A single 1080p video frame takes up 1920x1080x4=8294400 bytes (about 8 megabytes). For 30fps video with keyframes every two seconds you're going to need to cache 480MB of video data. If this video data is stored in GPU memory, then you've swallowed most or all of the dedicated GPU memory on most hardware, so you'll cause performance problems."
So it looks like that option is out, at least for a while.
Results from our testing shows support looks something like this:
|Mobile Chrome (Android)||✖|
|Mobile Firefox 24+||✔|
|Mobile Safari 6+ (iOS)||✔|
As you can see there's mixed coverage but all modern browsers seem to coming up to speed.
There are a few caveats, so let's take a look at the issues and how we can work around them.
For all browsers that support playbackRate the audio will cut out at certain rates. It's probably wise then to limit your use of playbackRate to a certain range, currently this appears to be between 0.5 (half speed) and 4 (quadruple speed). Worryingly, the audio in Chrome (and Opera) may become corrupt if you move much beyond these limits and then back again. (WARNING turn down volume and remove earphones when testing).*
*This appears to be fixed in more recent versions.
Here's an example to try:
You may notice that Safari, although coping with audio slightly better than Chrome, copes less well with variable rate video playback. Firefox seems to work OK on all fronts.
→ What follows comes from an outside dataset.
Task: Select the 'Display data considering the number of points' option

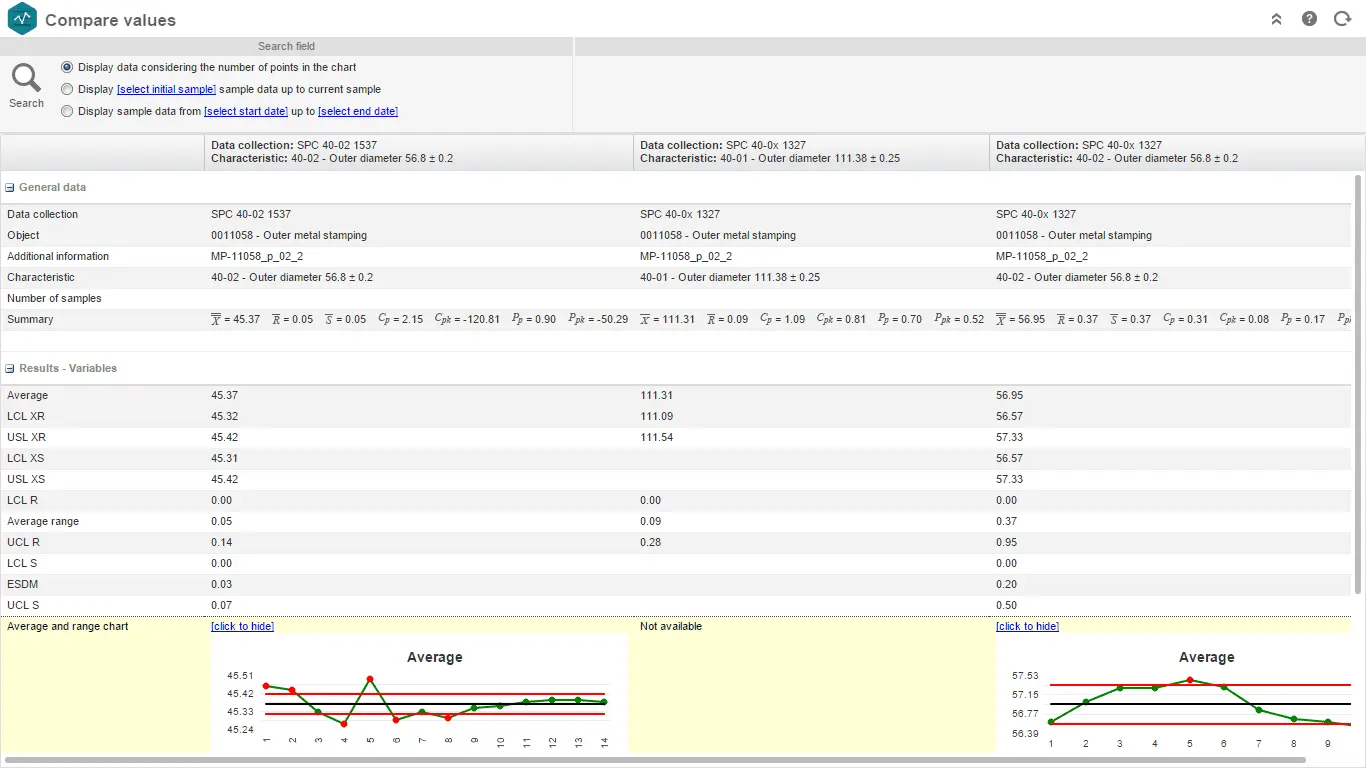Action: pos(66,67)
defaultPlaybackRate and ratechange
In addition to playbackRate we also have defaultPlaybackRate which — unsurprisingly — lets us set the default play-back rate, which effectively means the rate at which that the media resets to, in the case that we change something like the source, or in some browsers (IE9/10) if an ended event is generated. We would usually set defaultPlaybackRate before playing the media while playbackRate allows us to change it during video play-back.
We also have a new event called ratechange which fires every time the playbackRate changes. Note however that while Firefox will fire this event when the media source is switched, (regardless of whether the rate changes) Chrome/Opera and Internet Explorer will not.
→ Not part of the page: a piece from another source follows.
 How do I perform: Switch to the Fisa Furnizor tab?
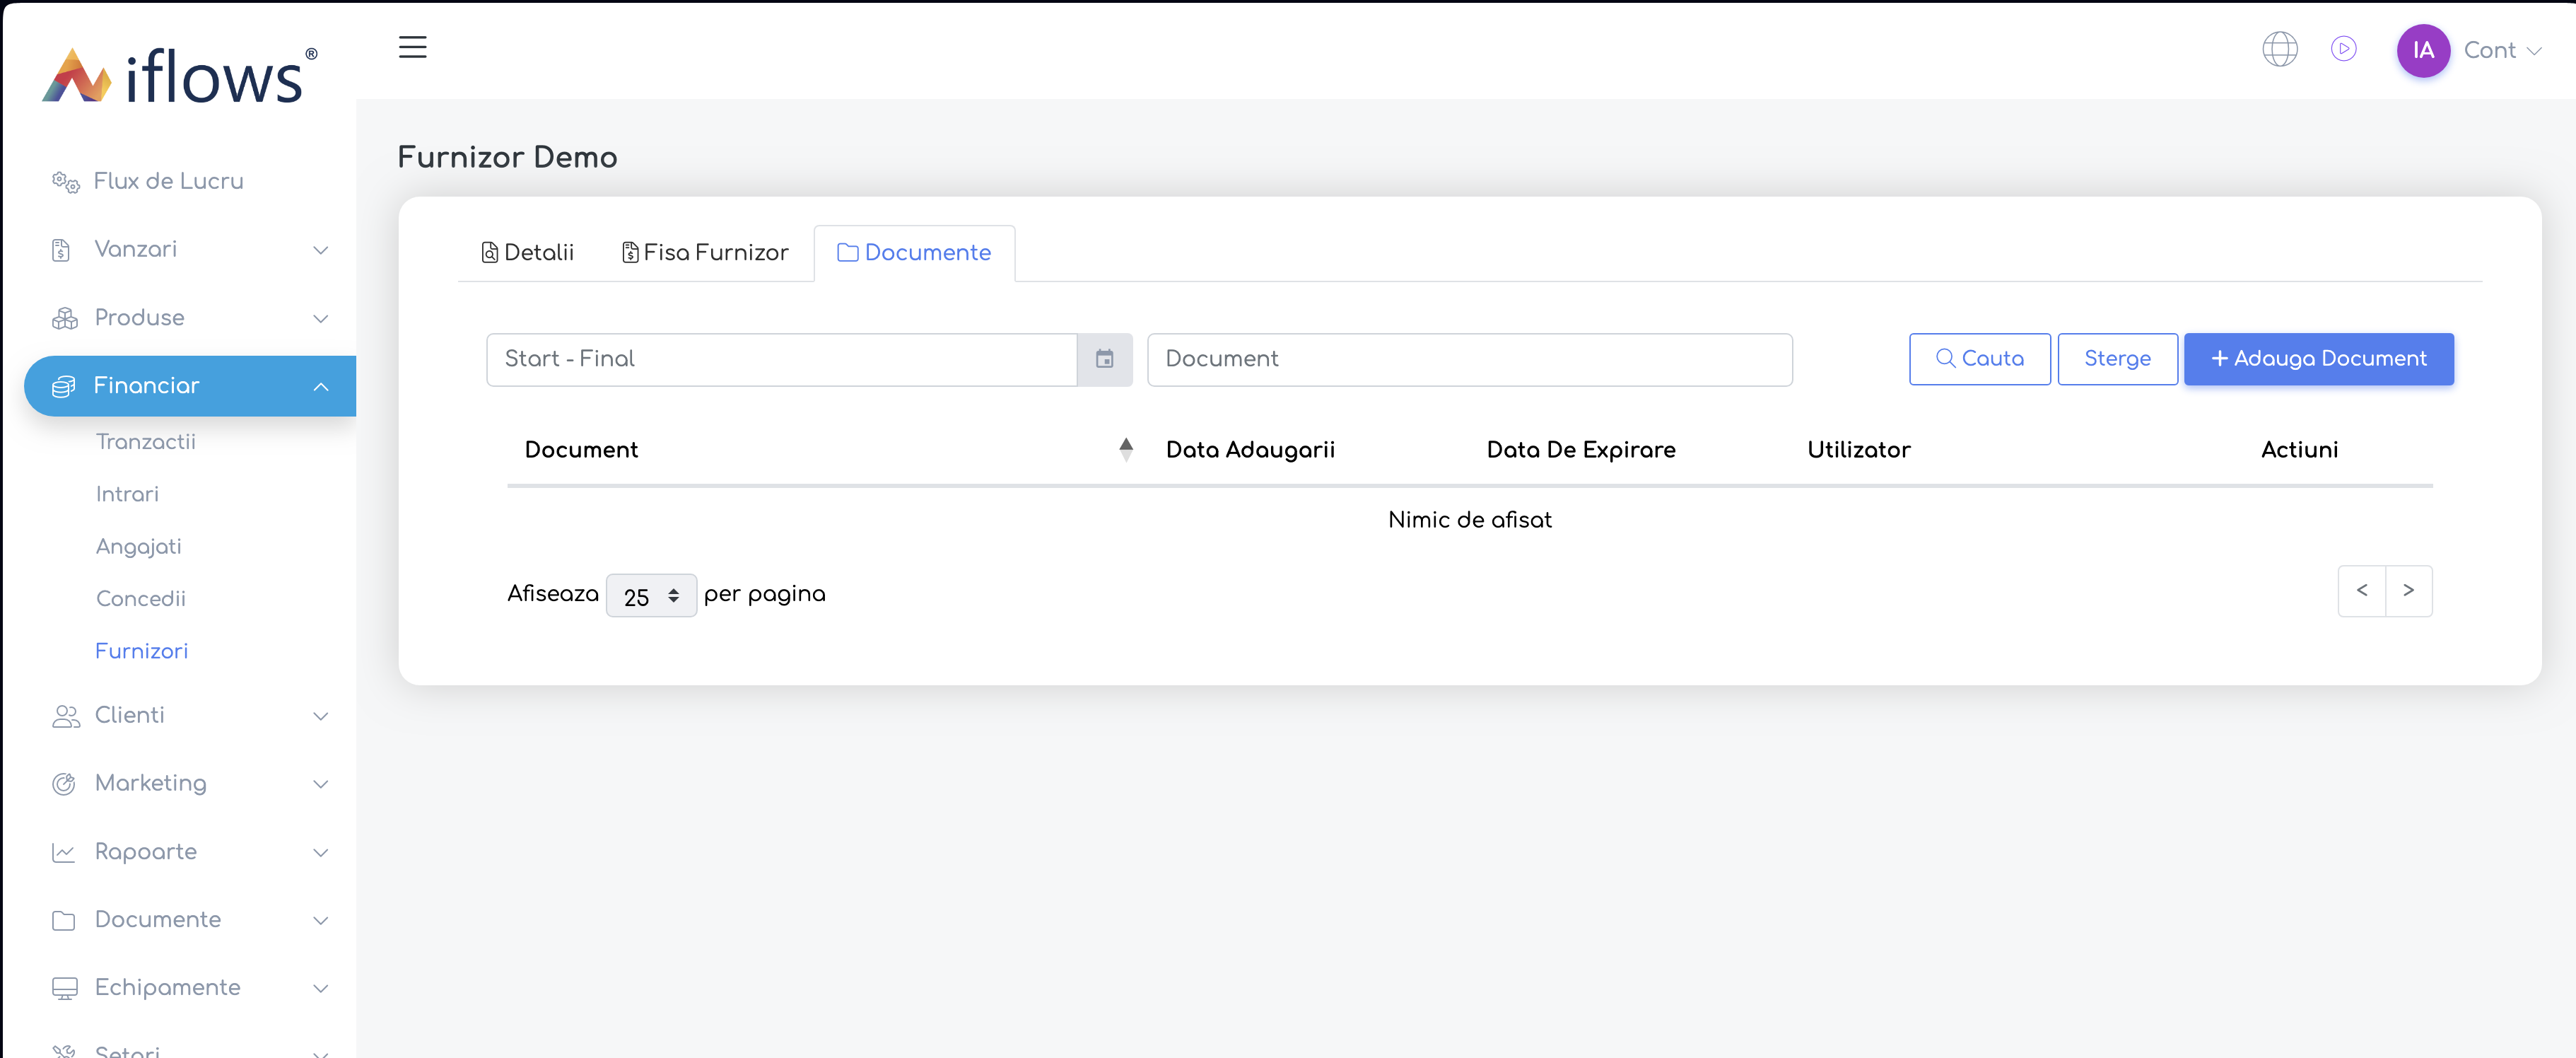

We have a different situation with iOS(7) where the playbackRate only appears to have any effect when the media is paused, it has no effect while the media is playing.
Internet Explorer 9+ appears to reset the playBackRate to the default when the media ends. IE9 appears to behave the same as IE10 with playback at different speeds working well.
In general we found that most browsers stop playing audio below a playbackRate of 0.5 and above 4. Video will continue to play silently however. So it's recommended for most applications that you limit the range to between 0.5 and 4, which in practice is good enough for most applications.
Another thing to note is that the duration value for any piece of media does not change in response to playbackRate changes, similarly currentTime. So if we think back to the Podcast commute case, we cannot adjust the rate to fit a specific time easily, without providing the user with a calculated duration (or time remaining).
Here's a more comprehensive example which includes defaultPlaybackRate and ratechange.
So as we can see playbackRate can be used on most browsers, but you should tread carefully for now. For your convenience we've abstracted the differences and support playbackRate in the latest version of jPlayer.
To sum up:
- Do not expect defaultplayBackRate to work consistently between browsers.
- Do restrict playbackRate values to between 0.5 and 4 (inclusively).
- Be aware that the ratechange event may fire when the source is changed, (regardless of whether the rate changes).
Note also that, media isn't easy to test. On areweplayingyet.com the test only checks if the playbackRate value is set but that's not enough to see if that value is used and hence to ascertain if playbackRate is actually implemented.
Thanks to my colleague Mark Panaghiston for much of the research conducted for this article.